Donnerstag, 15. Mai 2014

Wieder eine Jungfernfahrt

Am Mittwochnachmittag traf ich mich mit Erdmann zu unserer dritten Übungsfahrt (die zweite am vergangenen Freitag habe ich schamhaft verschwiegen weil sie aus zwei von Regen und Wind beeinträchtigten Kleinst-Einheiten bestand).
Er will einen selbst gebauten Leistencanadier mit Frau und Enkelkindern beladen und damit Ausflüge auf dem heimischen Neckar unternehmen. Darauf bereitet er sich gegenwärtig vor und stellt sich dabei gar nicht ungeschickt an.
Markus, der mit ihm das Boot gebaut hat, lieferte es heute auch an und wir bekamen Gelegenheit zur Jungfernfahrt. Dabei erwies sich das Boot als anfangs erstaunlich kippelig (und ich dachte meine langen Boote seien anspruchsvoll).

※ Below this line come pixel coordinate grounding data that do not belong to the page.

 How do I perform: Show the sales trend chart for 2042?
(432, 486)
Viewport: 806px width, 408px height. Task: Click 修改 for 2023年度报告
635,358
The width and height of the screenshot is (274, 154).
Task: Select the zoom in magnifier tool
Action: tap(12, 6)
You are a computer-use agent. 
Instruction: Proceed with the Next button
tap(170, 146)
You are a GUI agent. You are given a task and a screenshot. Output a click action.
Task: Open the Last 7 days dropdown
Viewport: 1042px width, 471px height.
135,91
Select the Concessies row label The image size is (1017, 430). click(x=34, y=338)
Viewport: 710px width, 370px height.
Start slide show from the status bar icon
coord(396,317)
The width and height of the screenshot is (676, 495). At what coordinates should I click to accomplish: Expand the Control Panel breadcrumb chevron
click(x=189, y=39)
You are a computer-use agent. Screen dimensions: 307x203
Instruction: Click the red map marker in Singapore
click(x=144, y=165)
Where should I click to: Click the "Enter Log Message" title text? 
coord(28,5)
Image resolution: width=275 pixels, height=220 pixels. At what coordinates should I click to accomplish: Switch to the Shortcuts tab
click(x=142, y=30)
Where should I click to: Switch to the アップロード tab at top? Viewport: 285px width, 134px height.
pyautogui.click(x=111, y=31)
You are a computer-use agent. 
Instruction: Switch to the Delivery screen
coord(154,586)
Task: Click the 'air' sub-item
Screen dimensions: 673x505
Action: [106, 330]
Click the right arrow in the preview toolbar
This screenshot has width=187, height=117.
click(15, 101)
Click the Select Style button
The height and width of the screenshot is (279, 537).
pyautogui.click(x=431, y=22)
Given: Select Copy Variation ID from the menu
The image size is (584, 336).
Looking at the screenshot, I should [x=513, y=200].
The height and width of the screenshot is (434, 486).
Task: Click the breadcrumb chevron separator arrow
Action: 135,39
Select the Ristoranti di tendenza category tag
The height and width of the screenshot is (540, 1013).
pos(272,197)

Diese geringe Anfangsstabilität geht einher mit einer recht annehmbaren Endstabilität (der "Redbird"-Riss aus Ted Moores' Buch "Canoecraft" liegt dem Boot zugrunde) und einer äußerst schnittigen Rumpfgeometrie, die das Boot zu einem richtig "schnellen" Boot macht.


Mit diesem prächtigen Boot, für das wir zunächst keinen geeigneten Lagerplatz im Bootshaus haben, will Erdmann jetzt täglich mindestens eine halbe Stunde üben. Er wohnt keine fünf Minuten vom Bootshaus entfernt und ich werde jeden Hebel in Bewegung setzen um ihm einen Lagerplatz zu verschaffen. Vorerst muss das Boot nämlich auf einem Bootswagen ebenerdig im Eckraum abgestellt werden.

Das ist für Trainingszwecke sogar günstig, für das Boot jedoch nicht unbedingt gesund und für die Paddelfreunde eine Blamage weil im Bootsregal etliche eingestaubte Bootsveteranen lagern, die von ihren Eigentümern seit Jahren nicht mehr genutzt werden.